第18章 そしてWCは伝説となる
そして第3Q、テツ君はもう出てきたがいくらなんでも早すぎる。だけどさっきみたいに取り乱しているわけでもなかった。そしてもう1つ気になるのが大ちゃん。
捺美「青峰君、凄く楽しそう」
『大ちゃんは今、自分の全てを出せる相手をやっとみつけたから。多分彼は嬉しくてしょうがないんだよ』
優希「じゃあ黒子君が出てきたのは?」
『それはあたしにも分からない。けどテツ君はこの試合に相当入れ込んでいるから、何か策はあると思うよ』
花帆「何でそんなに?青峰君って人と何かあるの?」
『テツ君と大ちゃんは中学時代のパートナーなの。今の大我君のような光の相棒。大ちゃんは今でさえああなっちゃったけど、昔は本当に楽しそうに純粋にバスケをしていた。そしてテツ君がバスケをやめようとした時に引き留めてくれたのも大ちゃんだった。テツ君はそんな大ちゃんのバスケが大好きだったし、何より2人自身が楽しんでいた。けどある時を境に大ちゃんは変わってしまった』
花帆「バスケが嫌いになっちゃったの?」
『大ちゃんは強くなりすぎたために、周りに張り合える人がいなくなっちゃったんだよ。練習しなくても、本気を出さなくても勝ててしまう。そんな状況の中でバスケは只の暇潰しになってしまった。そしてテツ君は影をやめた。テツ君は自分が大ちゃんに勝つ事でもう一度昔の大ちゃんが戻ってくるって信じてるの。昔みたいに笑ってバスケをする大ちゃんが。だからテツ君にとってこの試合は特に負けられないの』
そして桐皇ボールから始まり、初っ端から大ちゃん対大我君。けれど勝負はあっさり決まった。前半ですでに全力かと思われた大ちゃんの動きはまた一段と速くなっていたため、大我君は反応出来なかった。せっかく流れが出来ていたのにすぐに奪われる、そう思った時にはテツ君が大ちゃんをファウルによって止めていた。今の動きは抜かれたのを見てからヘルプに行ったとしても間に合わない。コースを読んだ動きだった。

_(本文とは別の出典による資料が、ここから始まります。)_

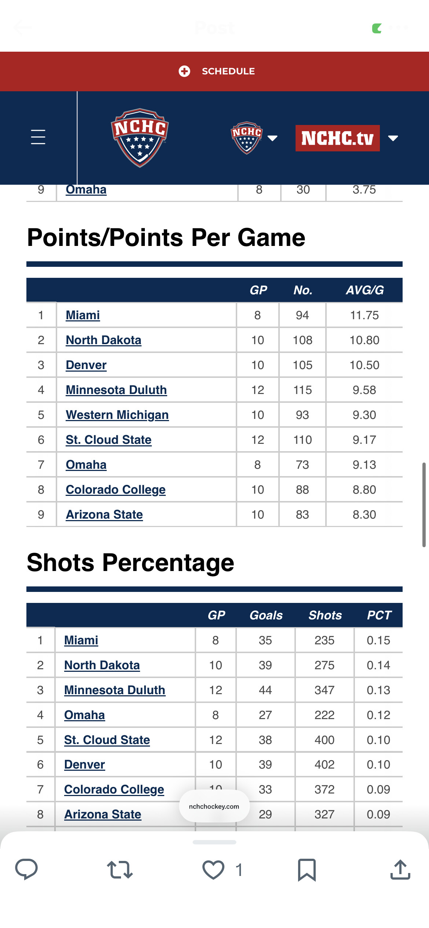Open Minnesota Duluth in Shots Percentage
The width and height of the screenshot is (429, 928).
pyautogui.click(x=115, y=690)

「青峰君に僕の動きが分かるなら逆も言えるでしょう?過ごした時間は一緒です。つくづくバスケだと気が合いますね、青峰君」
「…やってくれんじゃねーか、テツ!」
それからテツ君はボールを持ったかと思えばドライブをする事も変則パスをする事もなく大我君に渡す。でも次はイグナイトにより日向先輩へ。そして3Pが決まり後半最初の得点は誠凛が捕った。